• [Given text]:
· · · · ·
But most other jobs are vulnerable to either offshoring-to-cheaper-labor and/or we-can-do-without-it if local/domestic labor is too expensive.

Comment Re:They did it to themselves (Score 1) 79

Won't that also depend greatly on what their degree is in? If you and I are up for the same IT position, how much of an advantage do you think my political science degree will be?

If we are both 22, but you spent the last 4 years working on a political science degree and I spent the last 4 years working one or more no-post-high-school-education-required non-IT-related jobs, the answer will probably depend on the "prospects for advancement" in the company and whether those prospects would benefit from someone who had a 4-year non-technical degree.

If we are both 22 but you spent the last 4 years in something related to IT or to something else that gets the hiring manager's attention (say, we are applying for an IT job at a children's camp, and you've been doing children's-camp-ajacent work the last 4 years), you may have the leg up.

Comment Re:They did it to themselves (Score 1) 79

If the education section of your resume ends at "high school diploma", any employer that pays better than the wages of barista at Starbucks is just going to shitcan your application without even looking at it.

Unless you've got something equivalent or better to compensate.

Resume:

Work experience:

2020-2025 Senior Director of Widgets, Fortune 500 Company
2010-2020 Various positions of increasing responsibility in my parent's medium-sized Widget-making company, ending as Junior Vice President

Education:

2006-2010 Local High School, 4.0 GPA

In this case, the person had something unavailable to most: A guaranteed placement in a company that would nurture his career right out of high school. 10 years later he knew he had to leave the family business to broaden his horizons. By then, he was being recruited so finding a senior position with a big-name company wasn't hard.

Situations like these are unicorns, they are the exceptions that prove your rule.

Comment Working through school (Score 1) 79

Thank God I got it at an affordable State school while working in the IT department, so I didn't mortgage my future and got useful experience.

"Working through school" is a good way to do it if you can swing it.

For some majors, undergraduate-research-assistant or industry-university-partnership between-semester jobs can help you graduate without any debt.

There are even some schools that have working during the school year to zero-out tuition as part of their educational model.
· · · · ·
• [Given records]:
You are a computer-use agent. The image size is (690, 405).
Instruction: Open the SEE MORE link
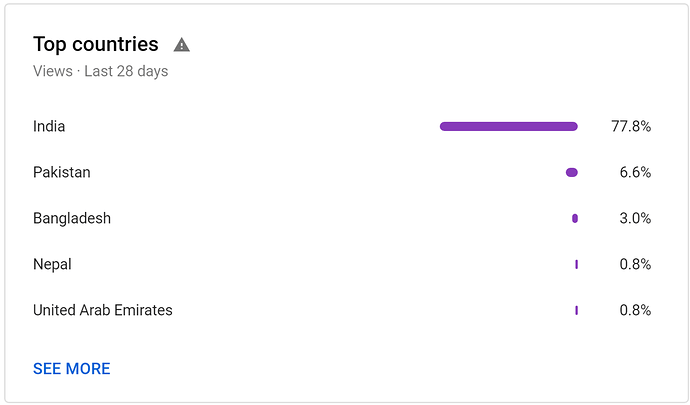(72, 369)
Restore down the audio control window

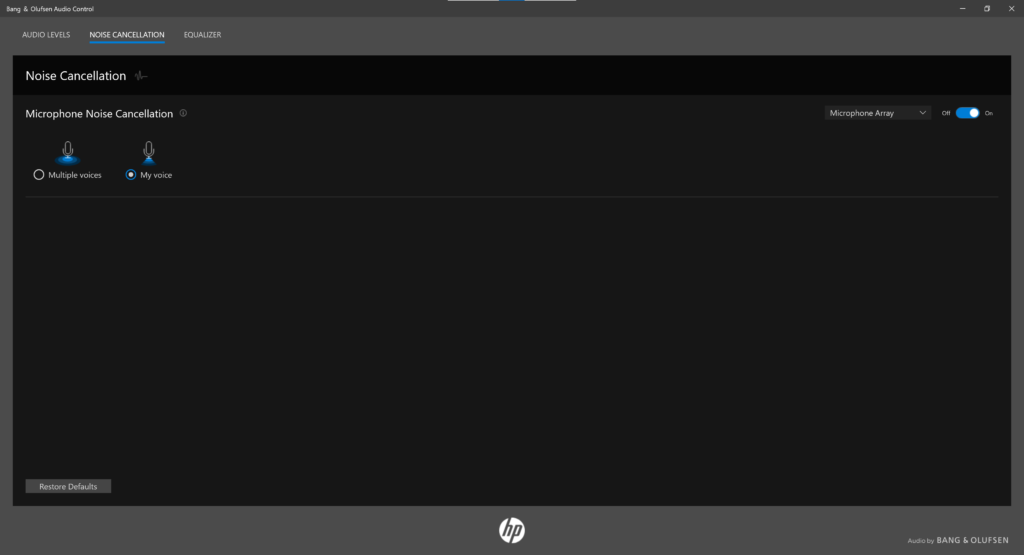point(987,8)
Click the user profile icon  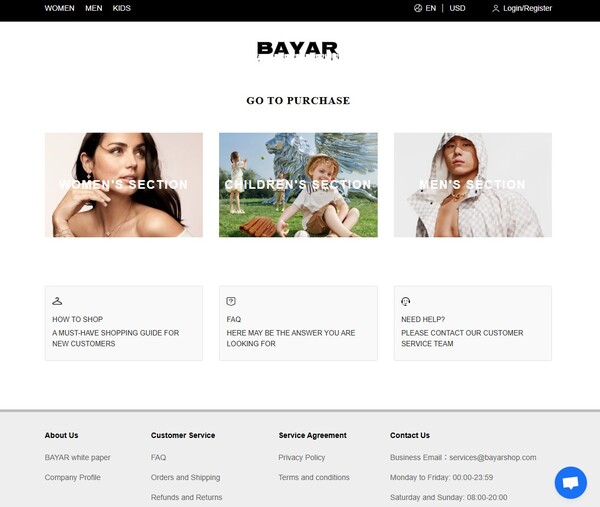pos(496,8)
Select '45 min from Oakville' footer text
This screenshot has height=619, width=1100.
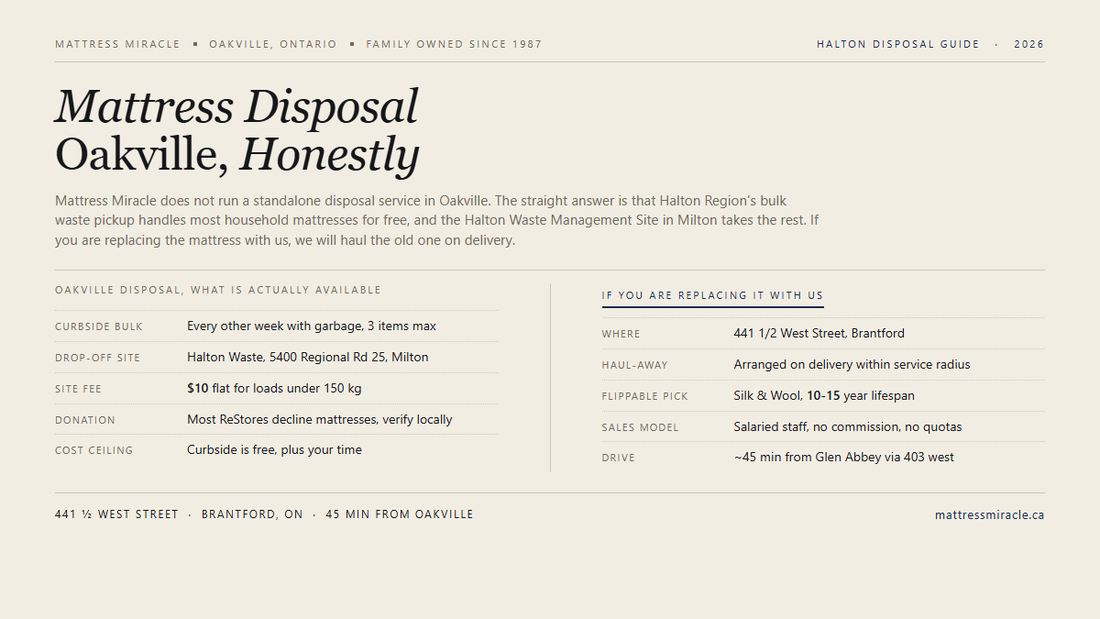coord(399,514)
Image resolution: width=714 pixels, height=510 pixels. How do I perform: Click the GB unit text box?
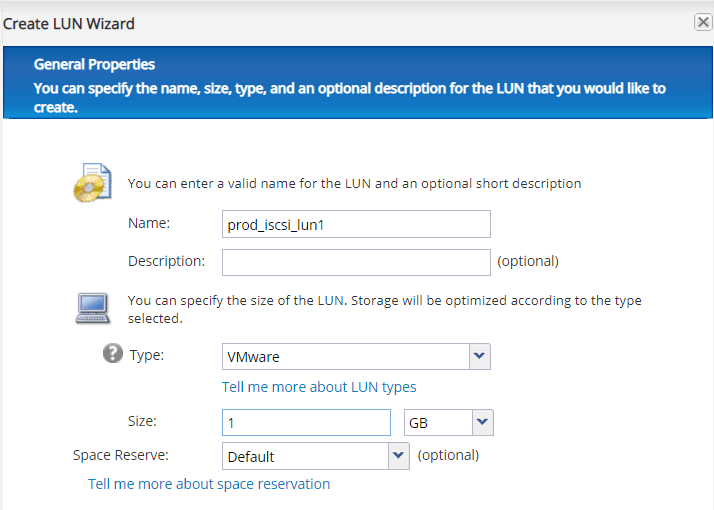pos(437,423)
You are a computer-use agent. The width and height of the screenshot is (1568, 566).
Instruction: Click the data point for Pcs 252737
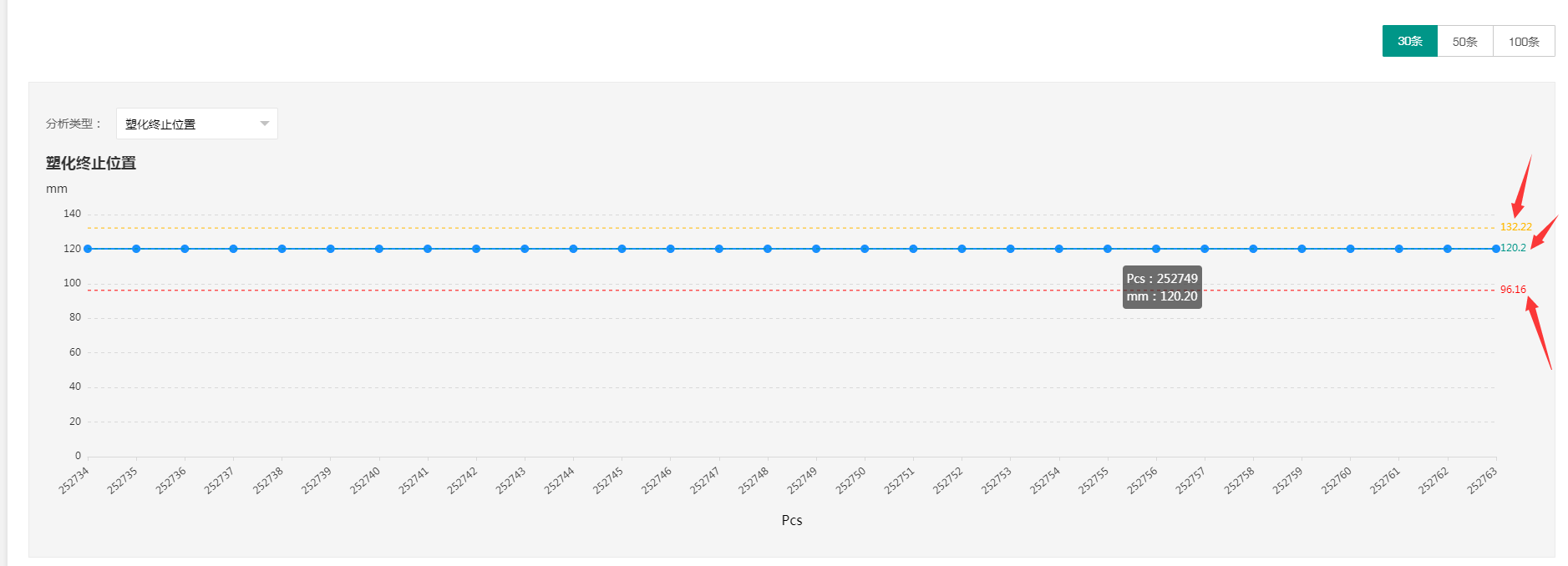(x=233, y=249)
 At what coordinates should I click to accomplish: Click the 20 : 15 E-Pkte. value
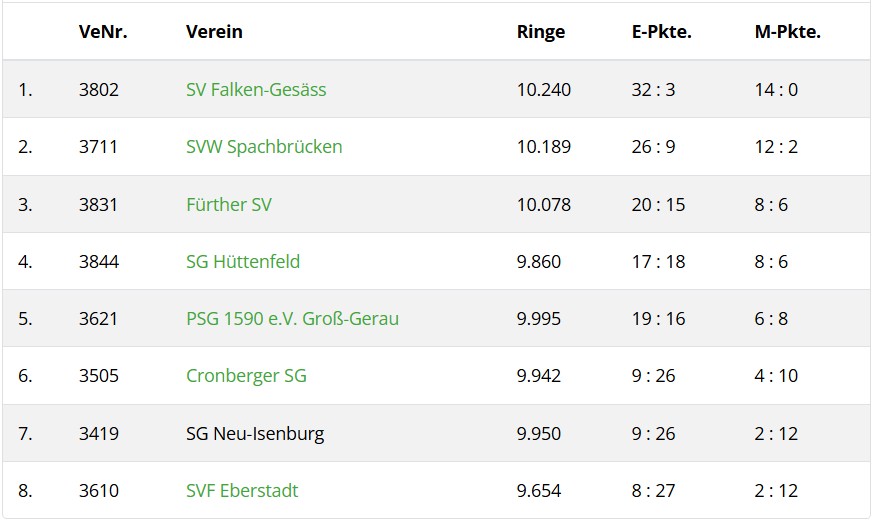[x=658, y=204]
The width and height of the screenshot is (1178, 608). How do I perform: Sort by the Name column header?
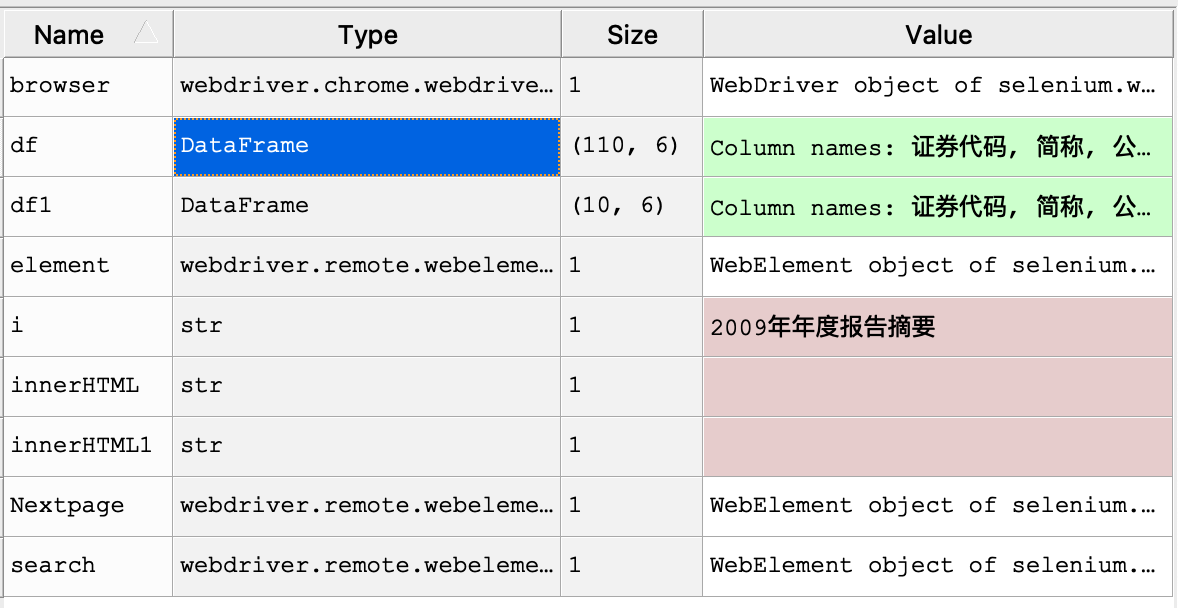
· · · · ·
• [What this exercise asks]:
1 > From the comment thread on degrees and jobs, list each entry in the sample resume along with its years.
2 > Carry on the comment thread on degrees and jobs from its final sentence.

• [Responses per task]:
1 >
2020-2025: Senior Director of Widgets, Fortune 500 Company
2010-2020: Various positions of increasing responsibility in my parent's medium-sized Widget-making company, ending as Junior Vice President
2006-2010: Local High School, 4.0 GPA

2 >
Comment Re: Need to major in the right subject (Score 1) 79

The challenge is correctly forecasting a major or double major that will still be in demand 2-5 years after you finish so you can establish yourself

For decades until very recently, at degree that combined in-demand-upon-enrollment technical studies with a solid business education would meet this criteria. If your graduate date coincided with a "job bust" of your technical skills, you could fall back to your business education. If it didn't, you were still more valuable that someone with the technical skills but little or no business education.

I say "until very recently" because ChatGPT-style AI is very "disruptive" to the entry-level job market so it's too soon to say whether this is true for people who graduated in the last 2-3 years or who will be graduating in the near future.

The hard part is doing what amounts to a double-major (or more) without extending graduation (and tuition) more than a semester.

Comment Learning is easier while you are young (Score 3, Insightful) 79

If you plan in "eventually" getting that degree, it's going to be easier to "go straight on through college after high school" than it will be to "work for a decade then go back."

Whether it's an apprenticeship, community college, a less-challenging college/major, or a hard-core-brain-buster degree, it's a lot easier to learn new things before mid-life than after. There's some brain science to back this up, but I don't have the references handy, sorry. Look up "fluid intelligence" and "crystallized intelligence" and their relationship to age.

For most people, it's also a lot easier to manage your time before you have a "full time job" or are raising children.

That's not to say you can't go back to school full-time to get your Ph.D. when you are 70, but it's going to be a lot easier if you do it earlier in life.